I was listening to Mark Levin last night, and he was talking about the US constitution, and how it had been progressively gutted by progressive politicians (he called them “statists”) for the entire past century, all the way back to Teddy Roosevelt. It was very interesting, but as usual he was talking about principles without explaining what principles he meant, or what principles are. After all, I don’t have principles. You’ll never hear me talking about principles. Just like you’ll never hear me talking about rights. Because I don’t think anybody has got any rights. I don’t think I have to a right to life or liberty or happiness. Sure I want life and liberty and happiness, but I’ve never thought I had a right to any of them. I’m nearly 70 years old. Don’t tell me that I have a right to life, because I don’t. I’ll be dead soon. Maybe I’ll be dead next week. And if we’re running up to WW3, maybe I actually will be. I just think I’m lucky to have managed to have lived this long, and not become a plague victim in a mass grave, or a soldier buried upside down under a ton of mud on some battlefield. Same with principles. Is a principle something like “Do unto others as you would have them do unto you”? In the Oxford dictionary a principle is “a fundamental truth or proposition that serves as the foundation for a system of belief or behaviour or for a chain of reasoning.” Elsewhere principles are “fundamental norms, rules, or values that represent what is desirable and positive for a person, group, organisation, or community, and help it in determining the rightfulness or wrongfulness of its actions.” I’ve spent my whole life looking for principles, but I can’t say I’ve ever found any. Idle Theory was my best shot at it. It had a Least Action Principle. And anyway couldn’t you say that Tobacco Control have got principles? They have a No Smoking principle. Isn’t it their fundamental, universal truth that “Smoking Kills”? And don’t they have a whole bunch of norms, rules, and values to go with their principles? You can find their principles stuck up on the walls of every pub and restaurant and shop in England. And most of the rest of the world too. You can even find them on the walls of churches. Isn’t that why these antismoking zealots are all such snobby, self-righteous little shits? Because they’ve got principles.
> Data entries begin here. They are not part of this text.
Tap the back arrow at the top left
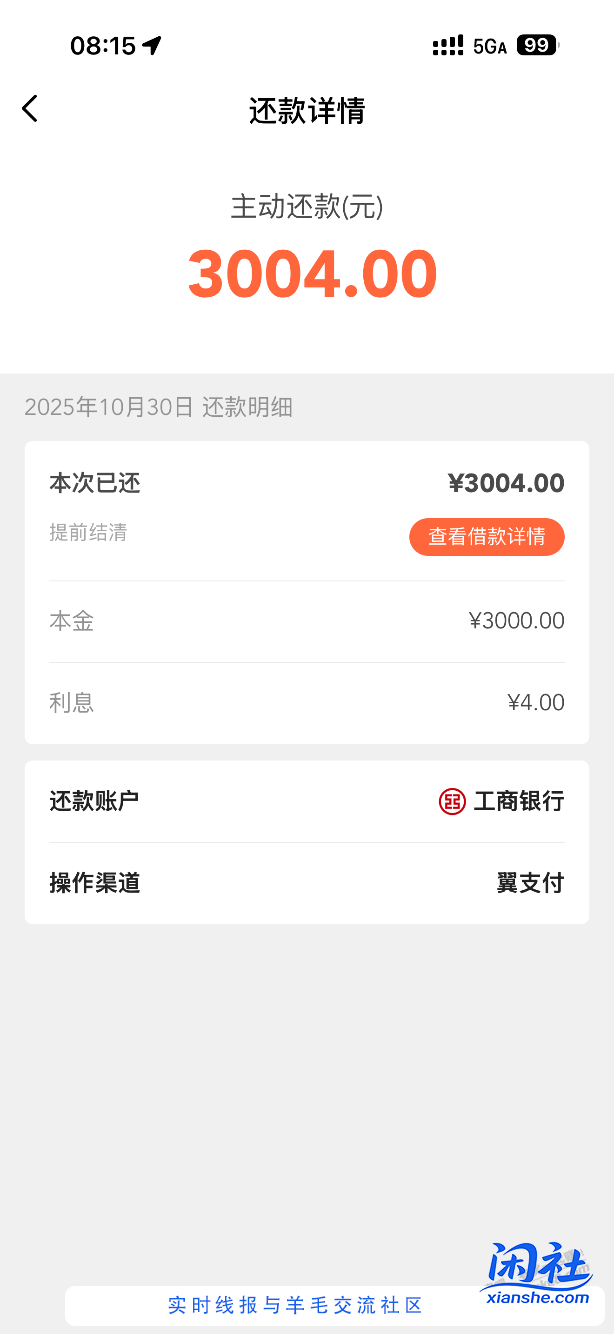Viewport: 614px width, 1334px height. [x=30, y=108]
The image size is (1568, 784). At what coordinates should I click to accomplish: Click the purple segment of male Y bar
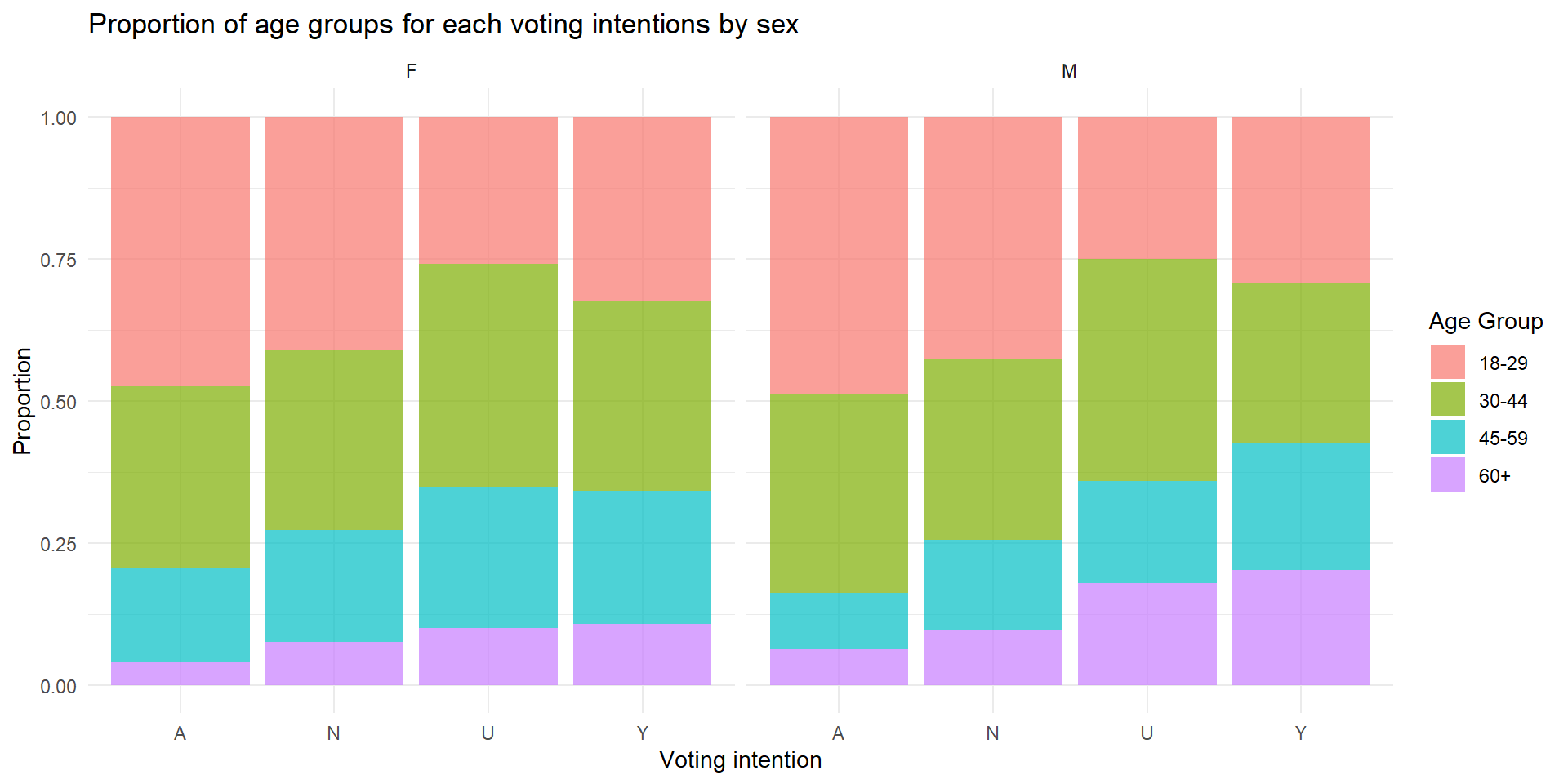pyautogui.click(x=1300, y=627)
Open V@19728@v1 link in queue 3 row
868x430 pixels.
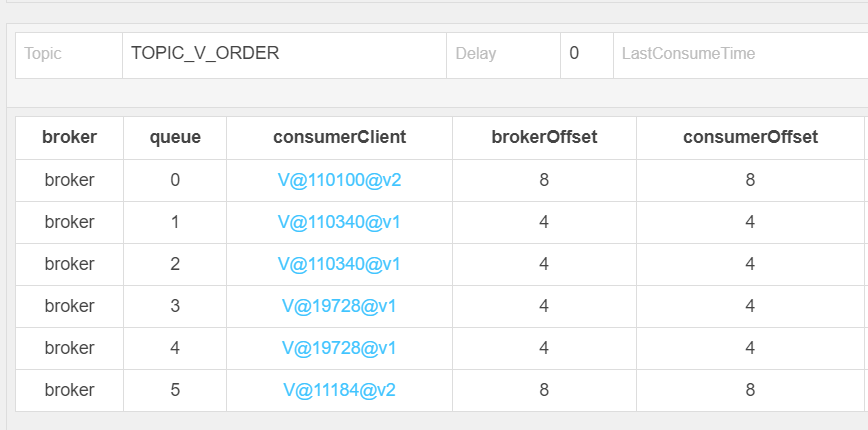(339, 306)
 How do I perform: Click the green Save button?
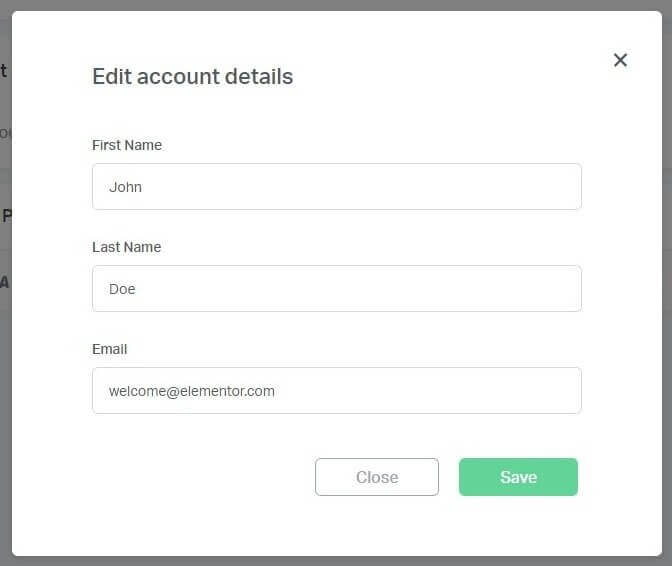518,477
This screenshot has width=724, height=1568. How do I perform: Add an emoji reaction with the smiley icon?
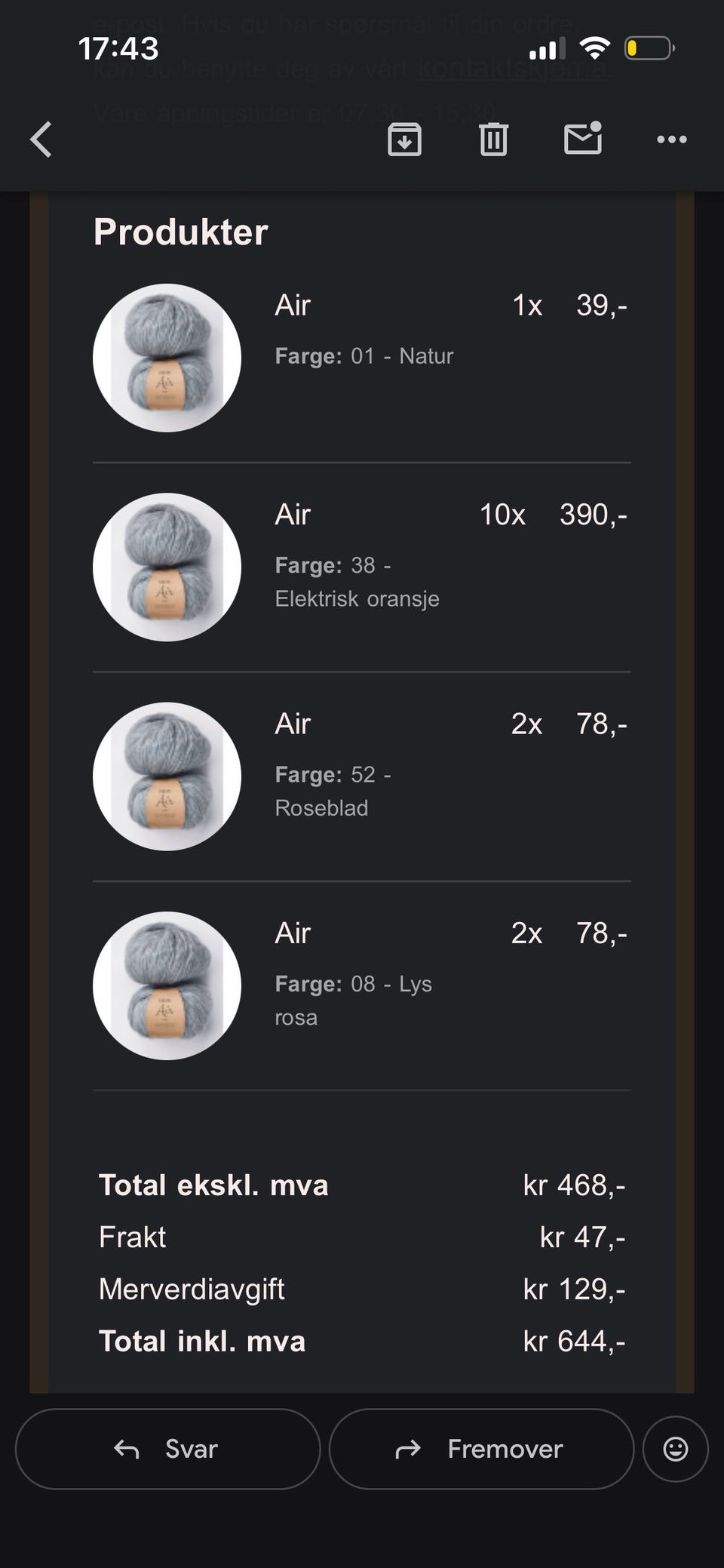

We don’t really need talk radio. We need smoke radio. And smoke TV. Streamed live on the net. Or as podcasts. Smoke radio would feature people sitting around drinking and smoking with their feet up on tables, talking about stuff. Maybe they’d even talk about rights and principles. Occasionally someone would come in with some hot pizza or other fast food and hand it around using their fingers. And maybe there’d be a pool table or a snooker table, and their conversation would be woven into long slow games of snooker in which they keep forgetting the score. And they’d all be gloriously, mountainously fat, like Bill Werbeniuk (above). And if anyone walked in and started complaining, they’d all pull out AK-47s from under the snooker tables and blow them to pieces.
It would be very cheap. No garish, expensive sets. No producers or cameramen. Just a few people talking. And a few beers. And a few cigarettes. And a few pizzas. And a pool table. All of it streamed by webcam onto the net from a single room which could be anywhere in the world.